# How much should I charge for barn work/horse sitting?



## PaintMare (Nov 23, 2011)

A women down the street from my farm is looking for someone to take care of her two horses while she goes on vacation for three days. I'm pretty sure all she want me to do is feed, water and turn out. I've taken care of other people's horses before...but I'ven ever really had a set price. I also don't know exactly...what a good, fair price is for that. I don't need to add in gasoline....because its only right down the street. How much do you think I should charge? How much do you charge to take care of people's horses while their on vacation?


----------



## Maverick101 (Nov 8, 2009)

Well, I guess it would depend on what all she wants you to do. But I'd say 20/day would be suitable. As you are required to be there daily, and this will cover your time, as well as any extra time you may need to spend if something were to come up. I would def not charge less then that myself. As it may not be a lot of work persay but its the responsibility factor and fact you're taking time out of your day to ensure her horses are ssafe and fed....if it would turn out that she wants you to do more then an hour or 2 of work...I'd charge 10/hr
_Posted via Mobile Device_


----------



## cakemom (Jul 4, 2010)

$30 a day, that's $15 a trip, and it would be $5 a day extra if stalls had to be cleaned.
_Posted via Mobile Device_


----------



## Joe4d (Sep 1, 2011)

depends on the work load. If you are walking them in and out of stalls, cleaning, topping off water etc twice a day Id say $20 a day isnt out of line.
If its a once a day, just check on the water trough maybe throw some hay in the field and a soop of food, Id say thats worth $10


----------



## Saddlebag (Jan 17, 2011)

Don't charge less than minimun wage. Some people have the idea you should work for cheap because it's just animals. (the logic eludes me) Others are appreciative of good barn help and don't mind paying for a job well done.


----------



## LuckyRVT (Nov 4, 2011)

Heck if u where like me when I was younger I would have done it for free just to be around them!
_Posted via Mobile Device_


----------



## PaintMare (Nov 23, 2011)

She wants me to....
muck the 2 horse's stalls once a day
feed hay/grain for breakfast and dinner 
water twice a day
Let them out while I clean their stalls

Possibly feed their dog and cat twice a day and let them out to go to the bathroom.
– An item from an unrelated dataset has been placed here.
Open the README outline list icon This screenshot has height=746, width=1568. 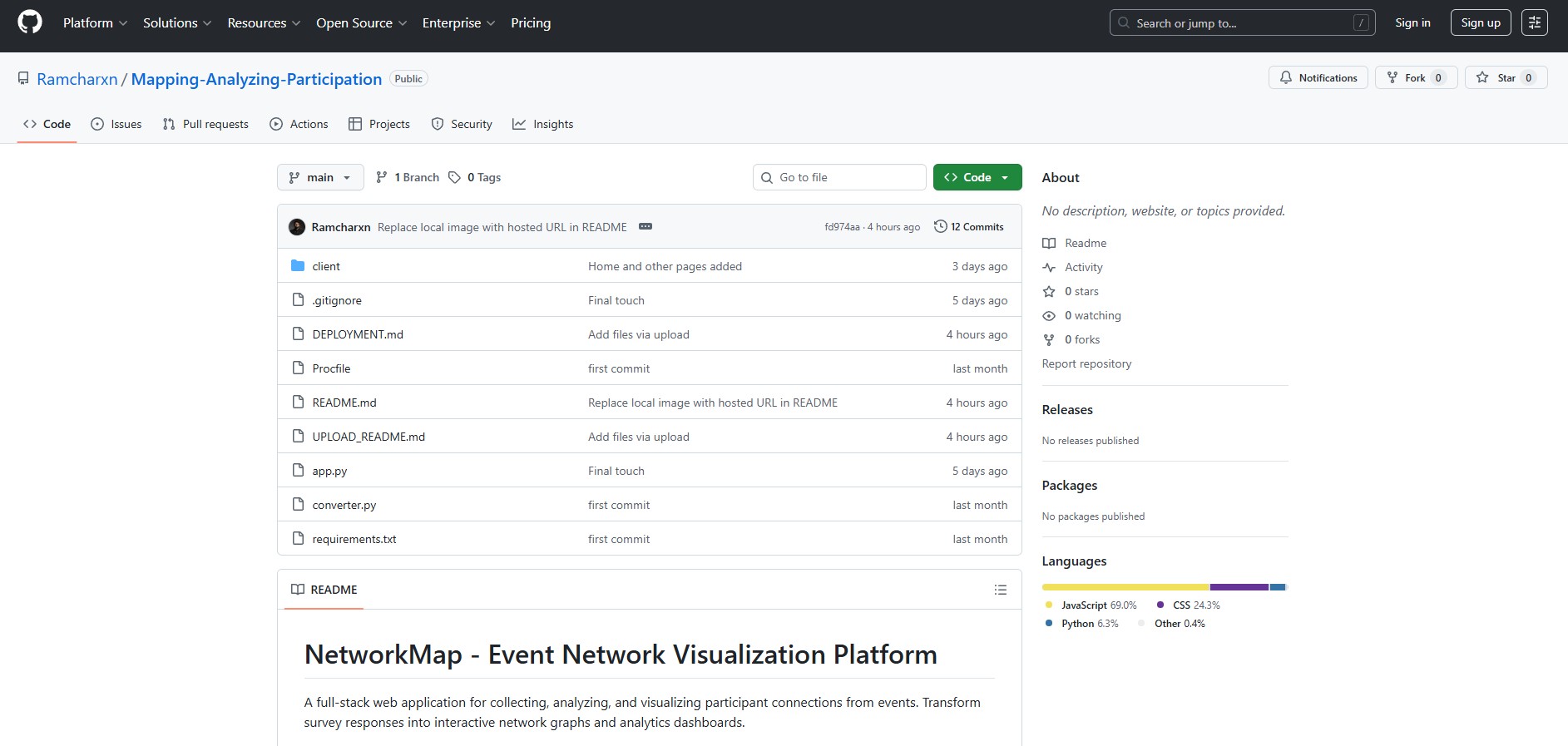[1000, 590]
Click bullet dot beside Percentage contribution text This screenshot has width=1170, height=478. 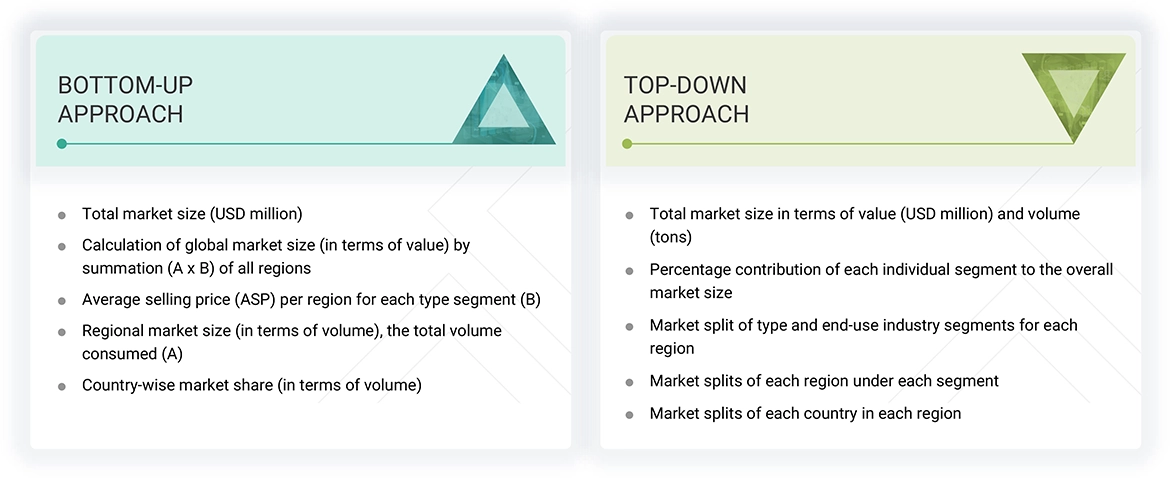click(x=629, y=271)
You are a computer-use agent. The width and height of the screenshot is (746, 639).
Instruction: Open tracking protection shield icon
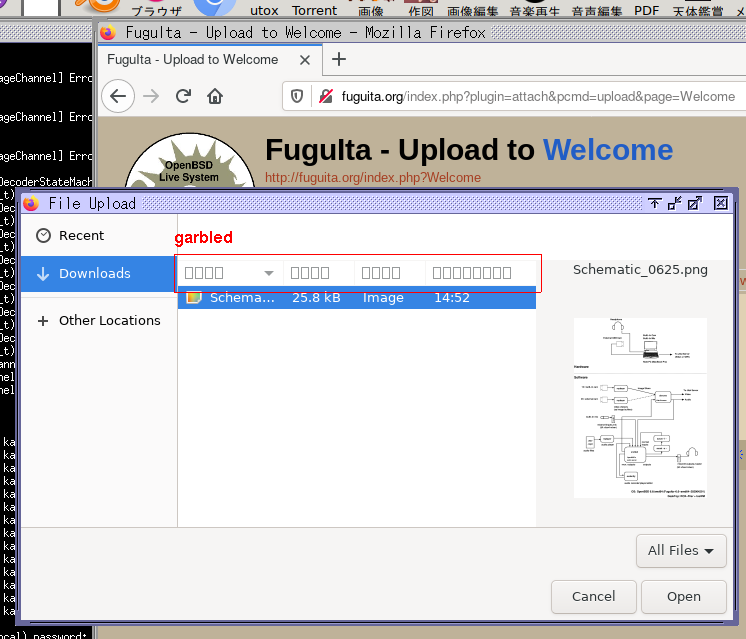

I don't know how much I should charge for that!!!!


----------



## AQHSam (Nov 23, 2011)

I pay $30 / day to have my dogs cared for. That's $10 a visit but usually on the day out and return visit it is only 2 visits. 

Fri - 2 visits 1 which is feeding. Sat 3 visits 2 which are feeding. Sun 1 to two visits. 

The $90 per weekend is not to compensate for the work but to pay to take up a young person's weekend. 

If the neighbor wants 1 quick visit at your time discretion - $10 - $20 per day is fair. But if she is asking that you go 2x or more a day at specific times you should ask a minimum of $20 more like $30. She is asking you to give up your weekend and be responsible for her horses. 

How bad do you want the job? Ask for what it is worth this time so the next time you don't worry about negotiating. It will be hard to ask for more later.


----------



## AQHSam (Nov 23, 2011)

Based on what she wants, I would think $30 is fair. $20 is generous on your part. Less than that is servitude. Lol


----------



## clip clop (Mar 12, 2012)

*favor*

If I knew the person really well I may not charge anything. You never know when you might need a favor in return. If it was a random person I would charge 30 per day if it was twice a day and if its just once a day it would be no less than 20. The main concern I would have about once a day is that something wrong would happen and nobody would know untill you showed up the next day. I would still go and check on them just to make sure everything is ok.


----------